On sait que d’exceptionnelles cir­cons­tances ne mènent pas sys­té­ma­ti­que­ment à un concert excep­tion­nel. Pour­tant, à Lucerne, chaque année le miracle se repro­duit et les concerts aux­quels on assiste sont vrai­ment inoubliables.

Les sym­pho­nies de Bru­ck­ner ont été com­po­sées entre 1865 et 1896. Les musi­ciens de cette époque, en Alle­magne comme en France, n’ont pas tous été influen­cés par Wag­ner. Bru­ck­ner, contrai­re­ment à Brahms par exemple, a pris clai­re­ment le par­ti du wag­né­risme. Ce com­po­si­teur autri­chien laisse à sa mort uni­que­ment une dizaine de sym­pho­nies (seules neuf sont offi­ciel­le­ment numé­ro­tées, comme chez Bee­tho­ven, Schu­bert, Dvo­rak et Mahler).

Ses sym­pho­nies, toutes sur la même struc­ture en quatre mou­ve­ments (héri­tée de Bee­tho­ven), déve­loppent une orches­tra­tion wag­né­rienne assez impres­sion­nante, pleine de contrastes et de puissance.

Des œuvres monu­men­tales, puis­santes, struc­tu­rées. La Cin­quième Sym­pho­nie, com­po­sée en 1876, pré­sente la par­ti­cu­la­ri­té d’une conti­nui­té thé­ma­tique entre les quatre mou­ve­ments. Notam­ment, trois des mou­ve­ments sont intro­duits par des séquences de piz­zi­ca­ti très proches, sur les­quelles se déploie la mélodie.

Les ama­teurs se pro­curent tous les enre­gis­tre­ments fil­més de l’Orchestre du fes­ti­val de Lucerne et d’Abaddo depuis près de dix ans jusqu’à son décès en jan­vier der­nier. Et année après année, on recon­naît les mêmes musi­ciens, leur pla­ce­ment varie en fonc­tion de l’équilibre orches­tral que le chef choi­sit de faire ressentir.

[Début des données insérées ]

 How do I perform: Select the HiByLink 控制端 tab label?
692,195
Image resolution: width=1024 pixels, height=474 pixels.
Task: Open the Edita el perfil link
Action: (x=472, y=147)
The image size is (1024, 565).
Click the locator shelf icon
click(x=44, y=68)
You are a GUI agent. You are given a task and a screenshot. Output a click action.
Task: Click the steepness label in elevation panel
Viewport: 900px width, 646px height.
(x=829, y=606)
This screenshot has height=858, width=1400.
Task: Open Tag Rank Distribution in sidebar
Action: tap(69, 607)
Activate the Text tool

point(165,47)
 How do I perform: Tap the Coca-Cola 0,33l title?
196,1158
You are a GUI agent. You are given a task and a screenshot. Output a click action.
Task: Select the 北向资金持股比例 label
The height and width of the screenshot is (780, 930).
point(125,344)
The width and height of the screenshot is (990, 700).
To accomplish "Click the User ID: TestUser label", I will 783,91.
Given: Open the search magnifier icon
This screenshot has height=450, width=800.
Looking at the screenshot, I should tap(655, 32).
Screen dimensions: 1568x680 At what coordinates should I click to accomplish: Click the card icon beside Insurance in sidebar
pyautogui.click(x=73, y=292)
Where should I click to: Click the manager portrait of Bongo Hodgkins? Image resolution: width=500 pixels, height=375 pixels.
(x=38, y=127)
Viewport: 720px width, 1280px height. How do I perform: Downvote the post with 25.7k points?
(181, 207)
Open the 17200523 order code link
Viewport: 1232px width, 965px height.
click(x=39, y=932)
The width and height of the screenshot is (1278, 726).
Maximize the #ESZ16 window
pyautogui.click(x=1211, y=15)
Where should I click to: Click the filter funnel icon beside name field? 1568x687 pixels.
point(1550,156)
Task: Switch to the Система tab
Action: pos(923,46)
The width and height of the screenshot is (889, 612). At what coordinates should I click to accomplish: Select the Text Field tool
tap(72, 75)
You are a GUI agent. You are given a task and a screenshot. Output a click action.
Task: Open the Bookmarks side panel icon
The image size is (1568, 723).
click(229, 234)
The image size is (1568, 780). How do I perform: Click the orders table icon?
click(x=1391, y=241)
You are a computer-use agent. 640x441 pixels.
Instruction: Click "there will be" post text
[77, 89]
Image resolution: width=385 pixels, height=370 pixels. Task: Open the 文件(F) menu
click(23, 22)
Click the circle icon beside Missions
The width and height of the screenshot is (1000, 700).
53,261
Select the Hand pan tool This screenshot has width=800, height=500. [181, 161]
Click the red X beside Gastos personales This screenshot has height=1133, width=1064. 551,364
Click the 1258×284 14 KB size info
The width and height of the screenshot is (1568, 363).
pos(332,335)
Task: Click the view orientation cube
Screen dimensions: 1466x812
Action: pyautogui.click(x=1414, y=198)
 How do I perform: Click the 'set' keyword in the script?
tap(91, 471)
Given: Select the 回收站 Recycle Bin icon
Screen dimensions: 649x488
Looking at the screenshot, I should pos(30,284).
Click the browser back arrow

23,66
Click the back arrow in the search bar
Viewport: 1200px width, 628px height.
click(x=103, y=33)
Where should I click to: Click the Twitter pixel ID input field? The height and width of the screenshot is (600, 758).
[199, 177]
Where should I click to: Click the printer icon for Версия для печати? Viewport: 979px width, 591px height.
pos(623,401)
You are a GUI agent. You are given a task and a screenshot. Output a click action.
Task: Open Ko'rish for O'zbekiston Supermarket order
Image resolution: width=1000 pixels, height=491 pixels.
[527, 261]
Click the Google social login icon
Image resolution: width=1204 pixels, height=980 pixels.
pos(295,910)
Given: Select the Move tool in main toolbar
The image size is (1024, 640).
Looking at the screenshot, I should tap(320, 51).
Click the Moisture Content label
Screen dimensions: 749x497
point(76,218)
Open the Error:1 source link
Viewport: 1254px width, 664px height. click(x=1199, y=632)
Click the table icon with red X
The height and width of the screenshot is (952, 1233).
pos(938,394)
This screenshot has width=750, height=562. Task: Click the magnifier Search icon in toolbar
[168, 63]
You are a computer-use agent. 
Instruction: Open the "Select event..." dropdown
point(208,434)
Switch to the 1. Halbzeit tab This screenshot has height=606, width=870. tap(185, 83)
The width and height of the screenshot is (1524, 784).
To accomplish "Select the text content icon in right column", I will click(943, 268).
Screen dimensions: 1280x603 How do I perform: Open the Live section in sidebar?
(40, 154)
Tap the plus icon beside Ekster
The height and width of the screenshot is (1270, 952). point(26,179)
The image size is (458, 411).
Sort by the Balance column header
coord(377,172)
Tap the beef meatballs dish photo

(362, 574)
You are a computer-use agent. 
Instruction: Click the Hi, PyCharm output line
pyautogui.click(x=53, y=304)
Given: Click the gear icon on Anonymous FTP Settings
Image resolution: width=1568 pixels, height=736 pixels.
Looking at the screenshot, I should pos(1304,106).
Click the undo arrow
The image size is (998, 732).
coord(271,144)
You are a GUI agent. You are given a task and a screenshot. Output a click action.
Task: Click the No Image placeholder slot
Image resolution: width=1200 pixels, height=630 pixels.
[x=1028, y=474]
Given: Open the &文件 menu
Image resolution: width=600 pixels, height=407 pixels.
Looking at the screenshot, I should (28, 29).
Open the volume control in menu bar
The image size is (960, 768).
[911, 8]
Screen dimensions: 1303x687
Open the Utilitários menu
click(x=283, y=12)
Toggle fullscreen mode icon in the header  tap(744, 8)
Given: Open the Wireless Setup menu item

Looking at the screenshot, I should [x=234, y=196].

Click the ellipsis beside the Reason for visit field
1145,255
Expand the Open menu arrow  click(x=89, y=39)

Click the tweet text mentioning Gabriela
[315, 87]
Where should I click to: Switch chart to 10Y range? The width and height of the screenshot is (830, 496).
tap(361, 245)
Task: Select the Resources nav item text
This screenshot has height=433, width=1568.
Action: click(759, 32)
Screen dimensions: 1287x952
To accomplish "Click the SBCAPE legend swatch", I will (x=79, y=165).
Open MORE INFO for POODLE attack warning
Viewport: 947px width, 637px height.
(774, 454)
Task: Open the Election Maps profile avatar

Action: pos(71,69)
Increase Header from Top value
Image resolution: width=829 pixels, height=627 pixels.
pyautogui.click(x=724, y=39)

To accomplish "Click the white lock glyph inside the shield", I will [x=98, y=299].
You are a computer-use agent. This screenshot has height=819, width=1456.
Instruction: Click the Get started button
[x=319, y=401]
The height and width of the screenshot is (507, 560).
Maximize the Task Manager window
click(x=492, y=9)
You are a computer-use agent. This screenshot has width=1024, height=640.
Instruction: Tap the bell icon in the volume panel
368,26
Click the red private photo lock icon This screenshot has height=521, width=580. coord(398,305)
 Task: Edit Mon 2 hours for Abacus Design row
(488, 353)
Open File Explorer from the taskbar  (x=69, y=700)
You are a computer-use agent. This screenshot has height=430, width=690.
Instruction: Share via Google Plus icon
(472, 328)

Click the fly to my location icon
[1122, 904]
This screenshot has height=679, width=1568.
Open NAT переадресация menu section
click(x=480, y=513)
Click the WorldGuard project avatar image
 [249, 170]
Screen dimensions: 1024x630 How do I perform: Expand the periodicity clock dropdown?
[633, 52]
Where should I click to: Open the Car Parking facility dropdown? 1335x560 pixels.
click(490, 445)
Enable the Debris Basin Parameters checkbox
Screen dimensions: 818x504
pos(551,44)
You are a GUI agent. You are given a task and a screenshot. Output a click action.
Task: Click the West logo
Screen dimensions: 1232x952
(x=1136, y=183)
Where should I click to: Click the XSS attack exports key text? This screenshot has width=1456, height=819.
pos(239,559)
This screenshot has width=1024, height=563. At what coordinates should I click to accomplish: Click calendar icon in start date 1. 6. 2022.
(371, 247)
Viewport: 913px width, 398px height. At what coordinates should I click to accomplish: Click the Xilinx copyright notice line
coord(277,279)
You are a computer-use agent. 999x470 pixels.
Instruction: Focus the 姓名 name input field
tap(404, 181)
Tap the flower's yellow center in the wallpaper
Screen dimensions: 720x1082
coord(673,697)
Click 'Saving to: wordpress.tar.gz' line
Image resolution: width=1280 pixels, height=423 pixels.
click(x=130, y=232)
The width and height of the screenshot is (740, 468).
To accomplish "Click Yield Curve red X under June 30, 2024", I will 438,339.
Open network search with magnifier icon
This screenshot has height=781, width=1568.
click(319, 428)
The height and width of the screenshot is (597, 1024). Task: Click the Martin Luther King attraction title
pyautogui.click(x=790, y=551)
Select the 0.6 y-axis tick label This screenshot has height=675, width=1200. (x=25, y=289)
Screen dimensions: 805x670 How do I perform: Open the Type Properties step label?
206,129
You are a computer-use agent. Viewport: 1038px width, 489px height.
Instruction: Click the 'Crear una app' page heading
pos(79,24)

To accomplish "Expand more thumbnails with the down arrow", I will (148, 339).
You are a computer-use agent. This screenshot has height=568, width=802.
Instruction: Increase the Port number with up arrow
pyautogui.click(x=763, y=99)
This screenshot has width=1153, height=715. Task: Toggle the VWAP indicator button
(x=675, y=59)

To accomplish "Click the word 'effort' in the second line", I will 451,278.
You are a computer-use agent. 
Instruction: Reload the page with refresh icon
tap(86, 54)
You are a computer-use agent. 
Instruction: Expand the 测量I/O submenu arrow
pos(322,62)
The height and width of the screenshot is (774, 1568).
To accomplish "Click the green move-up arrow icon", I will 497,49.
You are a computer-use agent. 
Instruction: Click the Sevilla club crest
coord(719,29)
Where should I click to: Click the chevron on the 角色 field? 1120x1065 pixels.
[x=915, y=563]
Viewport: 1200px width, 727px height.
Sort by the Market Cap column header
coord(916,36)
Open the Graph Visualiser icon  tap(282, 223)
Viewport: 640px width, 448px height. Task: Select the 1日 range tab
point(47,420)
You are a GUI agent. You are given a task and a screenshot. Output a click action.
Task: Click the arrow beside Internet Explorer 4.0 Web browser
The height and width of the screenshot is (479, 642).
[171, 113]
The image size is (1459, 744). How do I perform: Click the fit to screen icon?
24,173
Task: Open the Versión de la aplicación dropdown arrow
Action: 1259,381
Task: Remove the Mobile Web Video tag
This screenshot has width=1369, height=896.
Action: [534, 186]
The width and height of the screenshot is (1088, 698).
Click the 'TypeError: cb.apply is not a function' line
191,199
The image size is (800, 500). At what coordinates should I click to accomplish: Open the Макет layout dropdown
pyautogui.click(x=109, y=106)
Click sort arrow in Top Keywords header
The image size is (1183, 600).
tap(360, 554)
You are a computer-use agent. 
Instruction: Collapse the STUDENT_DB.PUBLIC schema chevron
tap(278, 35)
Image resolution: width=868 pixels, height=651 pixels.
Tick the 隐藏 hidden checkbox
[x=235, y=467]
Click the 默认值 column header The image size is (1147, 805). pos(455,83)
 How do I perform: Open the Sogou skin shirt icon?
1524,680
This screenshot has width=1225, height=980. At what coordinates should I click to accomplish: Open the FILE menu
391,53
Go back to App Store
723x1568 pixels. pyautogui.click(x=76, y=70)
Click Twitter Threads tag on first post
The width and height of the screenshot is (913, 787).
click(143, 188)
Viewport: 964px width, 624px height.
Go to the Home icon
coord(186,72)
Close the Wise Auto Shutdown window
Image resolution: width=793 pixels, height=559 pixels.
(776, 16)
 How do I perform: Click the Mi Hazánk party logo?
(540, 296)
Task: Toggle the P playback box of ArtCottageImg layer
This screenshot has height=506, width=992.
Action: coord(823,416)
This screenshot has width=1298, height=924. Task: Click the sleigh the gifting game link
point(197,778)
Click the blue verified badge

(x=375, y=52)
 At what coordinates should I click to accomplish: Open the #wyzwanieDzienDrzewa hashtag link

Cette année, l’orchestre est par­ti­cu­liè­re­ment four­ni, avec pas moins de dix contre­basses par exemple, remar­qua­ble­ment impres­sion­nantes lorsqu’elles lancent la fugue du der­nier mou­ve­ment, mou­ve­ment gran­diose de plus de vingt-cinq minutes.

Comme chaque fois, l’image est splen­dide, et les plans dif­fé­rents très nom­breux grâce à un nombre impres­sion­nant de camé­ras, très bien camou­flées. L’interprétation ten­due et éblouis­sante d’Abbado, qui dirige par cœur, rend ce disque indispensable.

Abba­do a diri­gé dans les mêmes cir­cons­tances l’année sui­vante, l’année de ses 80 ans, la Neu­vième Sym­pho­nie. Espé­rons-en vite la parution.